Questionable Reviewer Practices: Dishonest Simulations

In an ideal world, humans would curb self-interest for the greater good. In reality, psychology has shown that human information processing is riddled with self-serving biases. A great achievement of human cultural evolution is the development of tools that can reduce these biases such as logical thinking and objective empirical observations. Since the invention of computers, it has also become easier to use simulations to put intuition to a test. However, motivated self-interest can bias simulations to produce desirable outcomes. For example, Uri Simonsohn made unreasonable assumptions to claim that p-curve performs well even with heterogeneity in power (Schimmack, 2018). It does not (Brunner,

An anonymous reviewer, henceforth known as Reviewer A (which may stand for anonymous or another word starting with A), recently accused us that we also used biased simulations to make the false claim that z-curve provides useful estimates of power with good coverage of confidence intervals (Brunner & Schimmack, 2020; Bartos & Schimmack, 2022; Schimmack & Bartos, 2023).
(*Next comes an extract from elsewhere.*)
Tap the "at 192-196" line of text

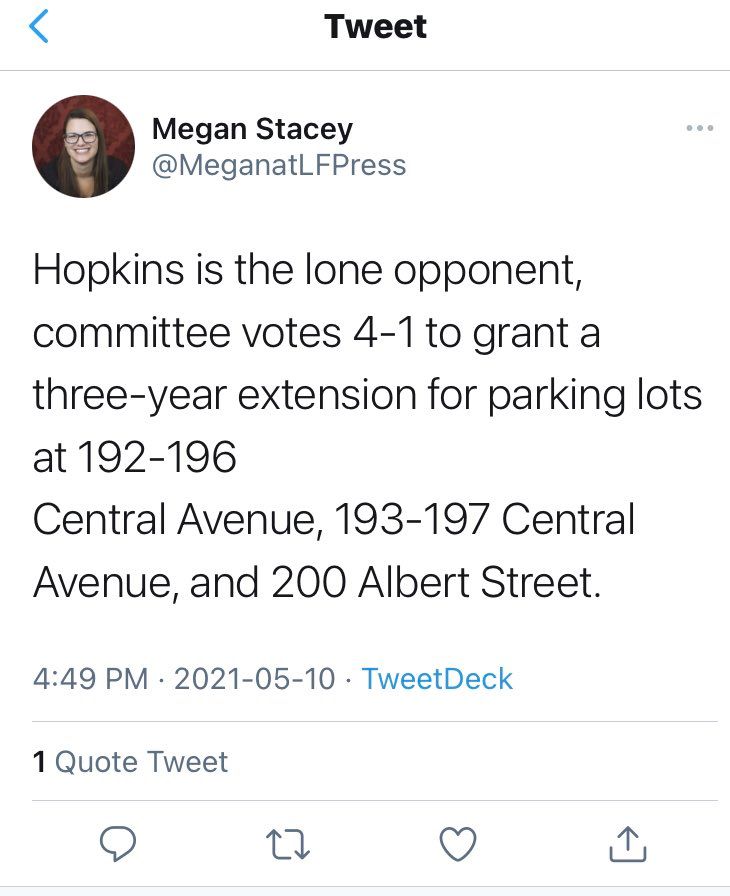click(x=135, y=458)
The same reviewer previously made numerous false claims about z-curve and estimation of true power that we addressed elsewhere (Brunner, 2024). In our response to Reviewer A’s earlier comments, we also challenged them to provide a simulation that shows when z-curve breaks down.

Reviewer A was able to do so. The question is how they did it and whether Reviewer A’s results challenge our simulation results. Here is Reviewer A’s simulation.

To show that z-curve breaks down without hodgepodge heterogeneity, let us consider a situation of unconditional power of value .25   We have a one-sample Cohen’s d population value ranging from 0.2 to 2.2 (by increments of .05 to end up with 40 values), that is accompanied by sample size ranging from 167 to 2 that is calculated to be associated with a power of .25.

I generated data from each combination of Cohen’s d and sample size and fit a paired-samples t-test to obtain 40 p-values. These p-values are associated with a (“unconditional”) power value of .25. The expected discovery rate should be .25 (which is the power associated with the design of these observed results). The output I obtain from the zcurve package for the 40 estimated p-values is 0.05 – very far from the true value of .25.

To be clear, an estimate of 5% power (no evidence against the null-hypothesis) when the true power is 25% is horrible. So, we need to examine the conditions that lead to this horrible outcome. Here is Reviewer A’s code.

R code
d <- seq(.2,2.2,by = 0.05) # range of population Cohen’s d value
ssize<- matrix (0, ncol=40,nrow=1) #placeholder for sample size
pow = .25 #change this to change level of true power
for (i in 1:40){ #obtain sample size associated with Cohen’s d value for chosen level of power.
  ssize [i] <- pwr.t.test(n = NULL, d = d[i], sig = .05, power = pow,
                          type=”one.sample”, alternative=”two.sided”)$n
}
ssize_ <- round(ssize,digits=0) #round up the values
pp <- matrix(0,ncol=40,nrow=1)  #placeholder for estimated p-values
#let’s generate data and collect p-values
for (i in 1: 40){
  dat <- rnorm(n=ssize_[i], mean=d[i], sd=1)
  pp[i] <- t.test(dat, paired=FALSE, alternative=”two.sided”)$p.value
}
*let’s use zcurve to see whether EDR reproduces the specified power value
zcurve(p=as.vector(pp))
==

Let’s first address an annoying side issue in this simulation. The simulation is based on 40 simulated studies or test results. With power of 25% only about 10 of those are expected to be significant and useful for a z-curve analysis to estimate power. We have warned that z-curve estimates with small k (k = 10; 10 p-values below .05) are too variable to be meaningful. They also have wide confidence intervals that Reviewer A does not bother to report. However, this is a side-issue. We can simply increase the number of tests from 40 to 100,000 and see the large-sample bias in z-curve estimates. This confirms that z-curve severely underestimates power in this simulation. So, let’s take a closer look at the scenario that is being simulated.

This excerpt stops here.